The Java vulnerabilities aren't even in the same class as C. They are usually quite dumb shit like class loading remote class files using obsolete features that nobody even remembers (log4shell). It's like setting up ssh with a default password (raspberry pi). It happens but it's rare because of the sheer amount of "incompetence" required that it requires lightning to strike twice.
Sometimes they're called auditors. Or "formal audits" because people think if they call something "formal" it's somehow different from not being "formal".
I mean, I know that this is a business that exists, what I mean is that I get called regularly for fixing performance things, but have never heard of any request for security - or met security consultants during my jobs. However I know of a few cases where people would sell members of their extended family in a heartbeat for a % more oomph.

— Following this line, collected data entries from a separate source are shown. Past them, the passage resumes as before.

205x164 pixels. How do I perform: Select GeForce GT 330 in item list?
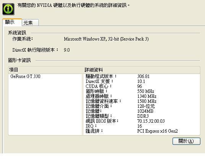point(25,76)
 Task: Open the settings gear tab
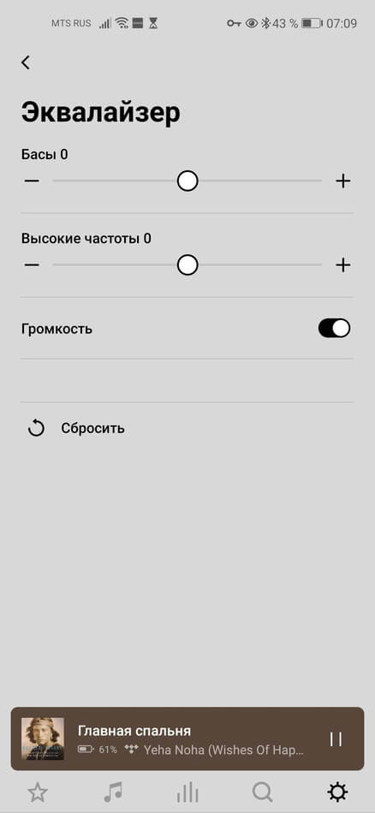tap(337, 792)
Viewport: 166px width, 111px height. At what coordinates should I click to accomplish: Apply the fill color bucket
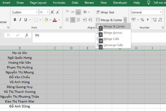point(46,20)
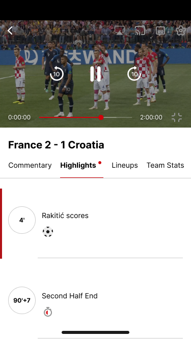The height and width of the screenshot is (339, 191).
Task: Tap the back arrow on the video
Action: click(x=10, y=30)
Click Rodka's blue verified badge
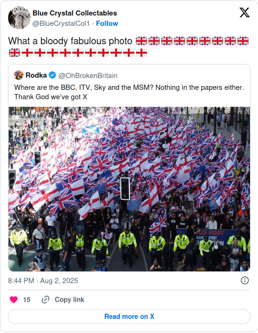Viewport: 258px width, 333px height. pyautogui.click(x=52, y=75)
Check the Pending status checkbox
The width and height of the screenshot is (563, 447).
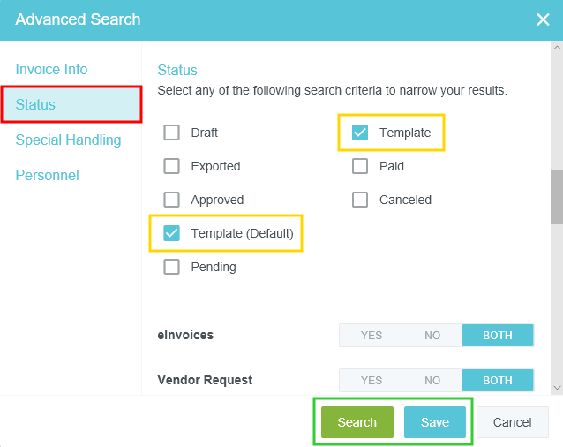point(171,267)
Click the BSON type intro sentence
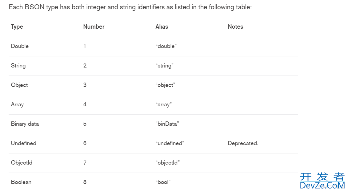This screenshot has height=192, width=348. tap(130, 7)
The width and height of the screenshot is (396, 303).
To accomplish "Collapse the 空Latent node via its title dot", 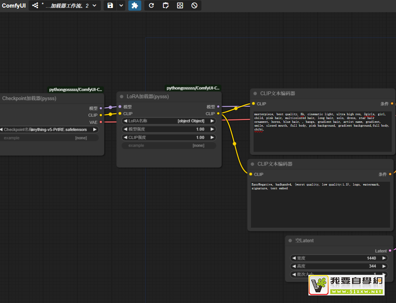I will coord(290,241).
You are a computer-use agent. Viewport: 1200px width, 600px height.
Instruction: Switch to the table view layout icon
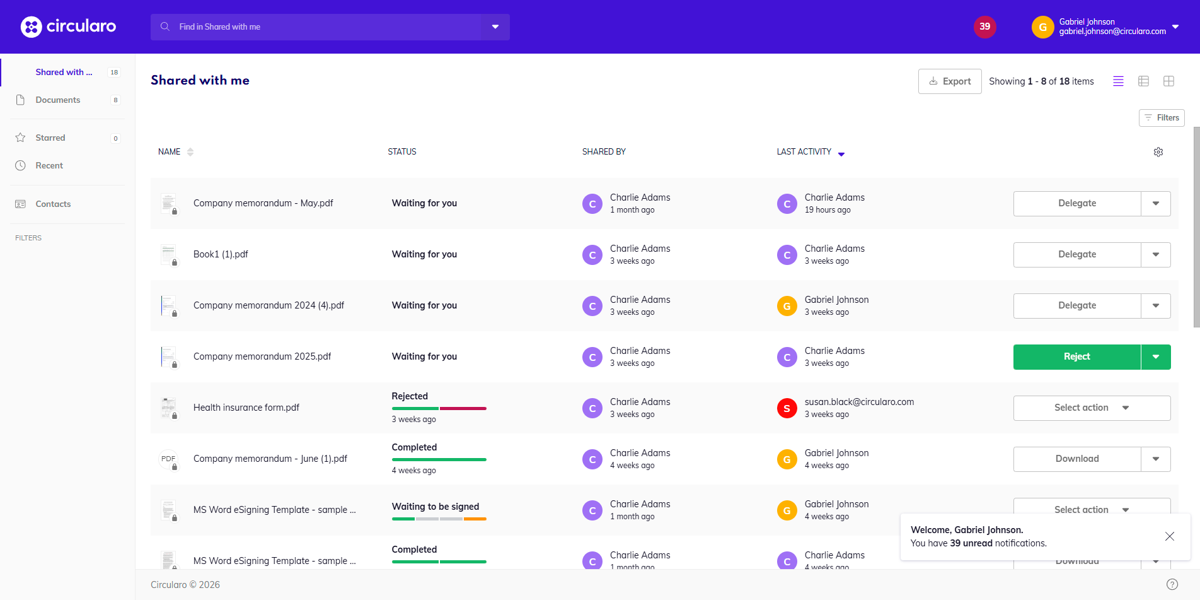(1143, 81)
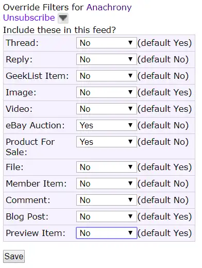Image resolution: width=202 pixels, height=268 pixels.
Task: Open the Product For Sale dropdown
Action: [x=107, y=142]
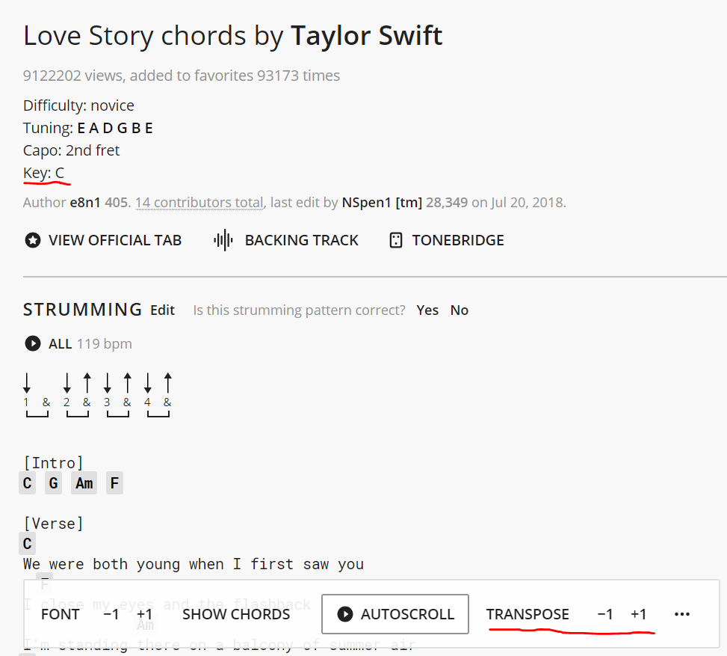Transpose down one semitone

tap(605, 614)
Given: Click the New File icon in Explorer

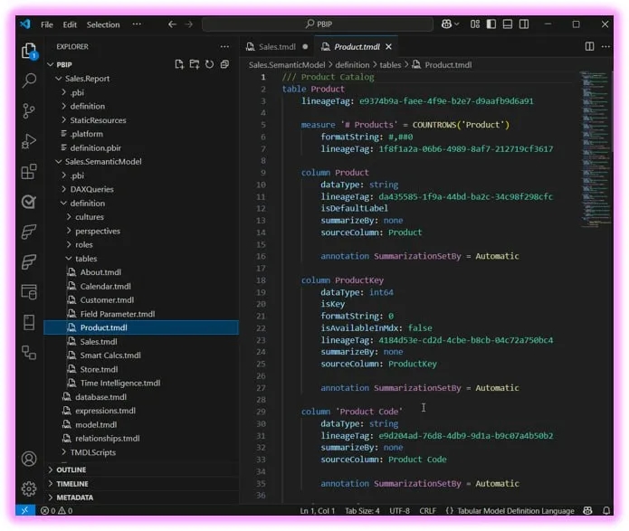Looking at the screenshot, I should [x=179, y=64].
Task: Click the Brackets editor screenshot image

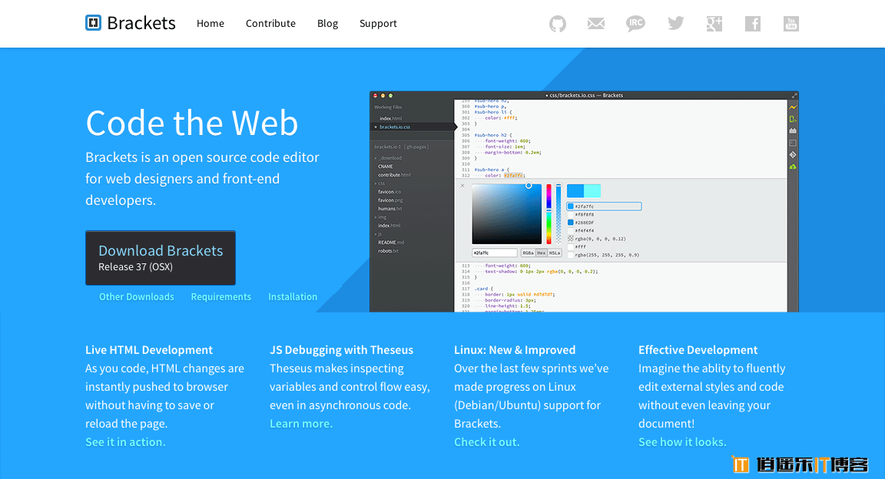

And look, putting a limit that the compiler and guarantee once outside the critical loop eliminates it. You're already using unsafe. If you really want to shoot yourself in the foot with this nonsense you can use a get unchecked or an unchecked assumption
The point is to have some code that exhibits what happens when a bound check is needed. You can also do
for(double v : std::span(vec).subspan(1)) { }
in C++ and that will be safe and not need a bound check except an user-provided one at the creation of the span (-1 for C++ here :-)) - and also not matter at all regarding the bound checks problem which will occur as soon as you don't just iterate linearly which is extremely common in the kind of problems that end up showing at the top of the profiler and the whole point of this conversation.